Selected excerpt:
Andrew, your argument that "this should be evident to anyone" appears to be an appeal to self evident truth. Unfortunately, there are millions of rational people who still believe that it is a moral imperative to stone women who have committed adultry. They don't buy what you consider self evident truth. If you were talking to them, what would you say to them about their alternative moral system?

Andrew asked:
"What morality are you using when you choose which Biblical verse is moral? Does it come from the Bible, or does it come from within your own mind?"

My own moral belief system comes from the Bible. I accept the Biblical believe that there is one God who cares about how we treat other individuals within His creation. Furthermore, I believe in progressive revelation. That means that the laws of Moses are not an infallible moral guide in themselves. Instead, they do contain fundamental truths which serve as the foundation upon which further Biblical theology is based. These fundamental truths are often unspoken assumptions which underly all Biblical theology. I also believe that to properly understand the Bible, it is necessary to place every passage in its proper historical context, including the discoveries of archaeology.

Andrew P. said...

The moral platform that I'm using is the same one that we all use; an amalgation of instinct and culture. At its most basic level, it's the same thing that prevents ants from killing each other; and a little bit closer to home, it's what causes all the intriguing politics of sex and power within ape communities.

Tasks to complete:
1. Answer these questions about the comment exchange on morality:
(a) Whom does the first paragraph say still believe that stoning is a moral imperative?
(b) What does the reply to Andrew's question say its author believes in regarding the laws of Moses?
(c) According to Andrew P., what two things make up the moral platform everyone uses?
2. Duplicate the passage of the comment exchange on morality starting at "My own moral" and ending at "Andrew P. said...".

Dataset extract:

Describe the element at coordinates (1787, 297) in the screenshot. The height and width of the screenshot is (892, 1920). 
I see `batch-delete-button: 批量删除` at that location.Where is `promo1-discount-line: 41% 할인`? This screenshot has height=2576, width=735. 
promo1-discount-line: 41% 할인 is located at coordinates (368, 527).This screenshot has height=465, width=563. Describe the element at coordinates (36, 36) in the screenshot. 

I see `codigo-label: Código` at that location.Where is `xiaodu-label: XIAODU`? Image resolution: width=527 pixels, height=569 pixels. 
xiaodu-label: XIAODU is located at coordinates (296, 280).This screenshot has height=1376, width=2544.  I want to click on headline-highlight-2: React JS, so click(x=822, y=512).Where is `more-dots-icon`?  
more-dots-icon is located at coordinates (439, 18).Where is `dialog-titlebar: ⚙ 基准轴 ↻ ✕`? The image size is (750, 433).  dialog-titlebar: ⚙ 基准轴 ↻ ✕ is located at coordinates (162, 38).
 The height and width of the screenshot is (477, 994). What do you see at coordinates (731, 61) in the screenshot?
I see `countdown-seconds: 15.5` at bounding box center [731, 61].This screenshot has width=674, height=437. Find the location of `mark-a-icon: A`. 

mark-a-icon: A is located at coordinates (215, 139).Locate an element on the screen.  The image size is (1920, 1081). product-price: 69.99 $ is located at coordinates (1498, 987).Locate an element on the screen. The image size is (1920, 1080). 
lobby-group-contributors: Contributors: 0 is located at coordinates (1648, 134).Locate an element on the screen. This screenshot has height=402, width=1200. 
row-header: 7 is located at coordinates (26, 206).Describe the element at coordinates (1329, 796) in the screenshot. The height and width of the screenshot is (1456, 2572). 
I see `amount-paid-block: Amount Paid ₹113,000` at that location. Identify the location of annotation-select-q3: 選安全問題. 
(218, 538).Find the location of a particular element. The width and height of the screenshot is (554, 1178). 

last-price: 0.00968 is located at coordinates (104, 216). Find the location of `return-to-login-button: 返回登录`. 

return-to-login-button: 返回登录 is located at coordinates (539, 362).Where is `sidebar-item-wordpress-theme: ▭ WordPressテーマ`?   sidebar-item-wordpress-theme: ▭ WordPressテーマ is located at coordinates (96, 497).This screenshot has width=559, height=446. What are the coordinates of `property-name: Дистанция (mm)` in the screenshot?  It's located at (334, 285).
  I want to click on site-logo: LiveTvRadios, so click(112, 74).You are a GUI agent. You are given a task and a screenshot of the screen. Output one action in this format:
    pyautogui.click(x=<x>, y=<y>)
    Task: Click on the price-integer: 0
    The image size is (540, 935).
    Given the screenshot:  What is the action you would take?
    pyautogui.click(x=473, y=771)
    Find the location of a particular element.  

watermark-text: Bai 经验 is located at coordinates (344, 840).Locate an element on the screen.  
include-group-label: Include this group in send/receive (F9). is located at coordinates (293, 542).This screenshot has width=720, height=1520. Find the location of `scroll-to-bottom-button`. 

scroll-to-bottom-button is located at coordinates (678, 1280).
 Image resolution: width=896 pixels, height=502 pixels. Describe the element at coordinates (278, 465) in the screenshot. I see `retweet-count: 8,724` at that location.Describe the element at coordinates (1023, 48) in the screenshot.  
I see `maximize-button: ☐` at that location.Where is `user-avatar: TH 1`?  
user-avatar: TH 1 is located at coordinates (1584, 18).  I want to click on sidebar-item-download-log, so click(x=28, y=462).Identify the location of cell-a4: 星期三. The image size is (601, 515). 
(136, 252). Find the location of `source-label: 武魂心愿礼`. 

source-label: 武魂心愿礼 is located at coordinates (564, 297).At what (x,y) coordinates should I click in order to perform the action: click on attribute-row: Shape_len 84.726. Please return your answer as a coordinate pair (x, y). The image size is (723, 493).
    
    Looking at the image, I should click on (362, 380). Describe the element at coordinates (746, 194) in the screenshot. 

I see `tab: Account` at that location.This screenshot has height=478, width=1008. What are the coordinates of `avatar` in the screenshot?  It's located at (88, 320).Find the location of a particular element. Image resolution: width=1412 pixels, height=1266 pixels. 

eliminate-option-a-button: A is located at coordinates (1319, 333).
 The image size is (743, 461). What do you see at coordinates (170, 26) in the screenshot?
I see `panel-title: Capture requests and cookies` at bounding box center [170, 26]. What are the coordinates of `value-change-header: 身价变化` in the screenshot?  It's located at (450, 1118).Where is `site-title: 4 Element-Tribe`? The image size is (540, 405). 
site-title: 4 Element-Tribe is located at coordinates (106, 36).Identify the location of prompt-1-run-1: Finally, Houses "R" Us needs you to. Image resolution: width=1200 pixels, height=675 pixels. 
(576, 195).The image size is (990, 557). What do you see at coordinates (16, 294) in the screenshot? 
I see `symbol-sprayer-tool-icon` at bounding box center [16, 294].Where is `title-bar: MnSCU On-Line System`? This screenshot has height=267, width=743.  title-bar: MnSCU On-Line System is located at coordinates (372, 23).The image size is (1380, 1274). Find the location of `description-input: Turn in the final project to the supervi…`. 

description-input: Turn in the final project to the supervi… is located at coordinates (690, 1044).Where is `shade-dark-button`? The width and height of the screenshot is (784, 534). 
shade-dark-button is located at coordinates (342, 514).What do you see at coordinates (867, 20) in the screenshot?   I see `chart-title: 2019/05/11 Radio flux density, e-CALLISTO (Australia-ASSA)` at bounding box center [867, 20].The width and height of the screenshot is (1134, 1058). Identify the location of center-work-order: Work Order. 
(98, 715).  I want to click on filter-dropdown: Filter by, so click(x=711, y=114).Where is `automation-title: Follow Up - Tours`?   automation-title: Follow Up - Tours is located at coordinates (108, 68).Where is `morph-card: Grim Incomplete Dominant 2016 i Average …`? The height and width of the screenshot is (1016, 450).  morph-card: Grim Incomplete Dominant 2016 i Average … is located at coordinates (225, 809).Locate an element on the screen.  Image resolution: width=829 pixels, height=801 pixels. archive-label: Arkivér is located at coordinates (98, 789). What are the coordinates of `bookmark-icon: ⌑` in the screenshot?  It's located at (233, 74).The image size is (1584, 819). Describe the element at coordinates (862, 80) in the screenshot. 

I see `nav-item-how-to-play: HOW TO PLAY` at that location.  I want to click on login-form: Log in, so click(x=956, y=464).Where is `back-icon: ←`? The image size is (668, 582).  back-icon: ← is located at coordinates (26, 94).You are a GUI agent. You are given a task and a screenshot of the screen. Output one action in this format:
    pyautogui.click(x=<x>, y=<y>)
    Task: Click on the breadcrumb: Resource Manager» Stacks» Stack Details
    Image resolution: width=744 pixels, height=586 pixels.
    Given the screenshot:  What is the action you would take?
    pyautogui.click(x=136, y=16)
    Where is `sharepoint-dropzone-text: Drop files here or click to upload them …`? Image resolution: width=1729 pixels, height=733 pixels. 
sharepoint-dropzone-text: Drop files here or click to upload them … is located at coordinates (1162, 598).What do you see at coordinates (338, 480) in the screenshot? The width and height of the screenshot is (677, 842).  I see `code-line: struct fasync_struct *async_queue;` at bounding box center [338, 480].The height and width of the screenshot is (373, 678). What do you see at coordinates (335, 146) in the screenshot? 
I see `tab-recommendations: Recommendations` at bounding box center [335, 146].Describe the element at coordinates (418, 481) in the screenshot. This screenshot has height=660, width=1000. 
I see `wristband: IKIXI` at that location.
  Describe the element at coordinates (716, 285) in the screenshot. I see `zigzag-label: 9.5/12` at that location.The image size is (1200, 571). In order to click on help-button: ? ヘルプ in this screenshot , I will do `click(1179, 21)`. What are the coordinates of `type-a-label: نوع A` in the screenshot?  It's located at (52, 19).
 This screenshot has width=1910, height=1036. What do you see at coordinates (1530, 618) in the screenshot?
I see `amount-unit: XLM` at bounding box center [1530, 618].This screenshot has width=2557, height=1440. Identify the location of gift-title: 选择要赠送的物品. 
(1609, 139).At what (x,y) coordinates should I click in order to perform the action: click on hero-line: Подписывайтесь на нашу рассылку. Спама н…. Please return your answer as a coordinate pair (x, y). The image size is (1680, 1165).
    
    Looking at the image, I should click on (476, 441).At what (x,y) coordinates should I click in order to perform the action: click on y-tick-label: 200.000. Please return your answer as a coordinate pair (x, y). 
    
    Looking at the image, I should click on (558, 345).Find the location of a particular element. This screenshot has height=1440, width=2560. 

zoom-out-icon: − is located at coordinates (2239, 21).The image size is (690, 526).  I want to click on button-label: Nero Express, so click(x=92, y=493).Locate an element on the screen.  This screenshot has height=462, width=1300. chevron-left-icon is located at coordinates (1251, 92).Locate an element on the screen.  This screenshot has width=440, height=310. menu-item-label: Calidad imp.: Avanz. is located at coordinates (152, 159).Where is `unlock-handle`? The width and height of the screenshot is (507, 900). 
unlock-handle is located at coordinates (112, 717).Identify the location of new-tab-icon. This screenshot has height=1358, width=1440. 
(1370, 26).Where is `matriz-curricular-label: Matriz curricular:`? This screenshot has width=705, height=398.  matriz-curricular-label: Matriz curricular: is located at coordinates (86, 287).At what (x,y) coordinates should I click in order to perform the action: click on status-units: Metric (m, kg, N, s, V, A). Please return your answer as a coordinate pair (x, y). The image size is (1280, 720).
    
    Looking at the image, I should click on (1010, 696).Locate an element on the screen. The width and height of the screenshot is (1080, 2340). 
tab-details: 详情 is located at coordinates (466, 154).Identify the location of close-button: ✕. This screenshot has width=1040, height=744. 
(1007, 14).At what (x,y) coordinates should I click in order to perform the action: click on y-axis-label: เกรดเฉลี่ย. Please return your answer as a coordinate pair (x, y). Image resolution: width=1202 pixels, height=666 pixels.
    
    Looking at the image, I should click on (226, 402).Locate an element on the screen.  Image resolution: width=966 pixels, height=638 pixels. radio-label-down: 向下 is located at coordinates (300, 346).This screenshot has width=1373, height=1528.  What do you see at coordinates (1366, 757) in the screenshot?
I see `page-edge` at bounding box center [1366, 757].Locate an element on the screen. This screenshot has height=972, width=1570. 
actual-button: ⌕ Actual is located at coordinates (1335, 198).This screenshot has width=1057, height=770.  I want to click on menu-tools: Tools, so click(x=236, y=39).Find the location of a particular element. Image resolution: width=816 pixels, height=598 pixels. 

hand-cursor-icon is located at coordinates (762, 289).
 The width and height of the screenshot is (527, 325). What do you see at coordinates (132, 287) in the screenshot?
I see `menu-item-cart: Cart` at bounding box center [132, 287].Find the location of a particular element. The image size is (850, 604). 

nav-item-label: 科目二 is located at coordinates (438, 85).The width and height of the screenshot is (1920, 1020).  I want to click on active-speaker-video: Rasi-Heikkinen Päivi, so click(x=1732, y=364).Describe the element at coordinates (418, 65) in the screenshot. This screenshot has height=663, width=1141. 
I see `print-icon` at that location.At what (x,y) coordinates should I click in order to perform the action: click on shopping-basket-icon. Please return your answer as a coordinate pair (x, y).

Solutions for each task:
1.
(a) Millions of rational people.
(b) Progressive revelation.
(c) Instinct and culture.

2.
My own moral belief system comes from the Bible. I accept the Biblical believe that there is one God who cares about how we treat other individuals within His creation. Furthermore, I believe in progressive revelation. That means that the laws of Moses are not an infallible moral guide in themselves. Instead, they do contain fundamental truths which serve as the foundation upon which further Biblical theology is based. These fundamental truths are often unspoken assumptions which underly all Biblical theology. I also believe that to properly understand the Bible, it is necessary to place every passage in its proper historical context, including the discoveries of archaeology.

Andrew P. said...